Philippe Desse, quant à lui, avance que l’effet produit par la traduction des caractéristiques culturelles de la chanson populaire des années 1960 est tel que les cultures mises en relation ne peuvent que participer à souligner les écarts culturels entre, dans ce cas, l’Italie et la France. Desse dresse un monde aux sonorités culturelles dans lequel les Américains et leur rock laissent libre cours à leurs fantaisies, où les mélodies italiennes sont empreintes d’une pudeur sacrée et où les rythmes français se situent à cheval entre ces deux cultures, ne sachant de quel côté tomber. Il appert que l’adaptation musicale et la traduction des paroles d’une chanson ne sont pas gages de succès lorsque le tube traverse une frontière, car l’adaptation mènerait inévitablement vers une erreur culturelle à la musicalité dissonante.

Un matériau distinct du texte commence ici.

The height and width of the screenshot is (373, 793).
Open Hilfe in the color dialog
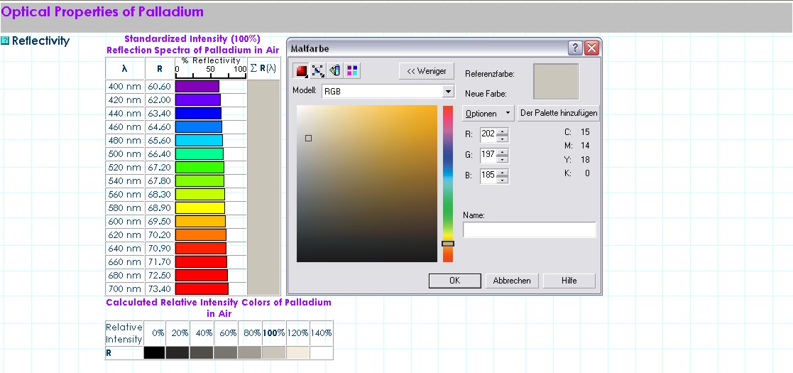pos(569,281)
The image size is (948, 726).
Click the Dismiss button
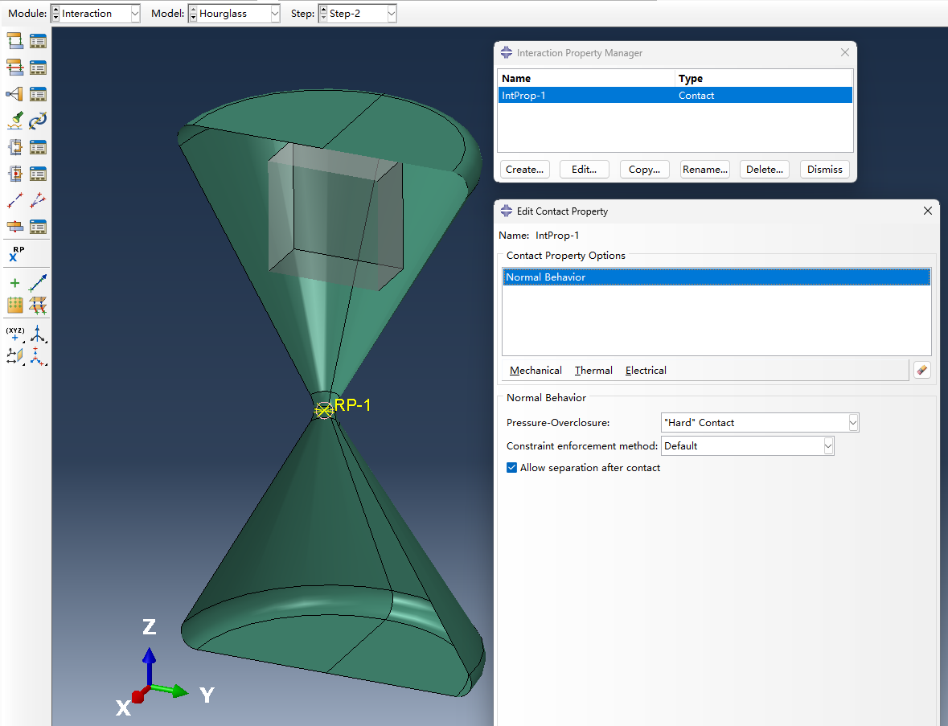click(825, 170)
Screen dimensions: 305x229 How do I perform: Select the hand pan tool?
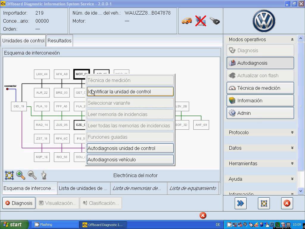43,175
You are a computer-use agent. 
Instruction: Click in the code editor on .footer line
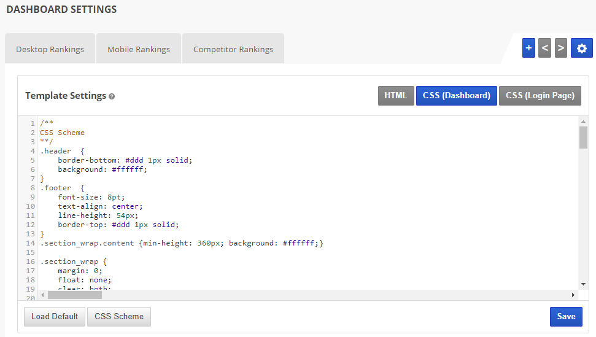[56, 188]
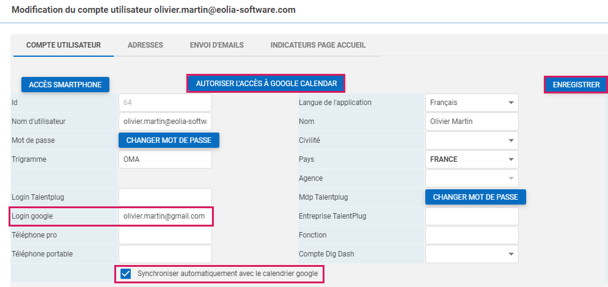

Enfin, la réponse à la question posée en début de recension est « oui » : les directeurs de cet ouvrage arrivent à mieux circonscrire l’erreur culturelle sous une multitude de facettes dans un contexte traductologique. La lecture confirme qu’il est préférable que la traduction se fasse vers la langue-culture maternelle du traducteur puisque c’est celle qu’il maîtrise le mieux et, par le fait même, c’est celle qui le place en meilleure position pour mesurer l’écart culturel qui se dessine dans ses traductions. Ce recueil de textes est ainsi une excellente lecture qui démontre que l’erreur culturelle en traduction est effectivement hétérogène. En outre, il appert que l’erreur culturelle est souvent nécessaire en traduction et en interprétation. Je laisse le mot de la fin à nul autre que Jean-René Ladmiral, qui résume succinctement ce recueil : « [s]i l’on contrevient à la vérité consciemment, on n’est pas dans l’erreur, mais plutôt du côté de mensonge, voire de la manipulation et de l’idéologie. Alors, quelle est l’instance de la vérité en traduction » (p. 231)?